8. Dua Hari Terpanjang

377 29 1
                                    

"Ini sama pentingnya kayak pertandingan kamu, Kak."

*

Alma memasukkan ponselnya ke dalam tas. Dia bersiap menghabiskan waktu istirahat bersama Darron, Pram, dan Gisel. Siang ini, mereka akhirnya bisa berkumpul setelah dua minggu terpisah karena jadwal pekerjaan yang berbeda di luar kota.

“Ron, yang nyetir lu ya,” kata Pram sambil menyerahkan kunci mobil pada Darron saat pintu lift terbuka.

“Yang bayar lo ya, Pram?” balas Darron, mengambil kunci dan berjalan mendahului mereka.

“Lah, kok gue yang bayar?” Pram terhenti, menatap Darron dengan ekspresi tak percaya.

“Kan biasanya gitu. Lo yang nyetir, gue yang bayar,” Darron melirik ke belakang, matanya penuh canda. Gisel dan Alma hanya tertawa mengamati perdebatan mereka.

“Iya sih, tapi sekarang lo duduk di depan ya,” sahut Pram, lalu menyusul Darron.

Gisel tersenyum, melirik Alma yang tampak bingung. Di dalam hatinya, Gisel tertawa kecil. Bisa-bisanya Alma nggak sadar kalau dua cowok tampan ini lagi coba deketin dia, pikirnya.

Saat mereka tiba di pintu keluar Lobby, sebuah suara yang familiar terdengar di telinga Alma.

“Raaa…”

Langkah Alma terhenti, mencoba mengingat suara yang didengarnya.

“Araa…”

Dia berbalik, matanya terbelalak melihat sosok pria tegap dan tinggi berdiri tak jauh darinya. Senyum di wajah pria itu, yang sudah sangat lama tak Alma lihat, membuat jantungnya berdegup kencang. Tanpa ragu, Alma berlari dan merangkulnya erat.

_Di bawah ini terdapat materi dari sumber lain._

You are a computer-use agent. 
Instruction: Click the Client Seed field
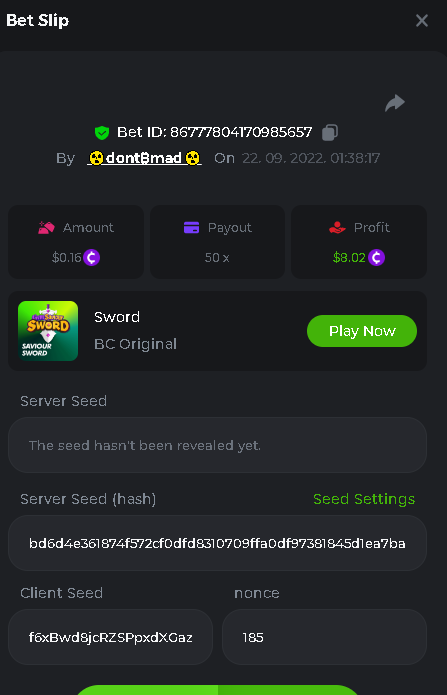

“Ka Jay!” serunya, menghamburkan diri ke pelukan Jayendra.

Darron, Pram, dan Gisel hanya bisa memandang takjub. Mereka mengenal Alma dalam berbagai keadaan—ceria, sedih—tapi tidak pernah melihat sisi manjanya seperti ini.

Jayendra membalas pelukan Alma dengan usapan lembut di punggungnya. Pram, yang menyaksikan adegan itu, tiba-tiba membisu. Gisel melihat Darron mengepalkan tangan, tatapannya tak bisa diartikan.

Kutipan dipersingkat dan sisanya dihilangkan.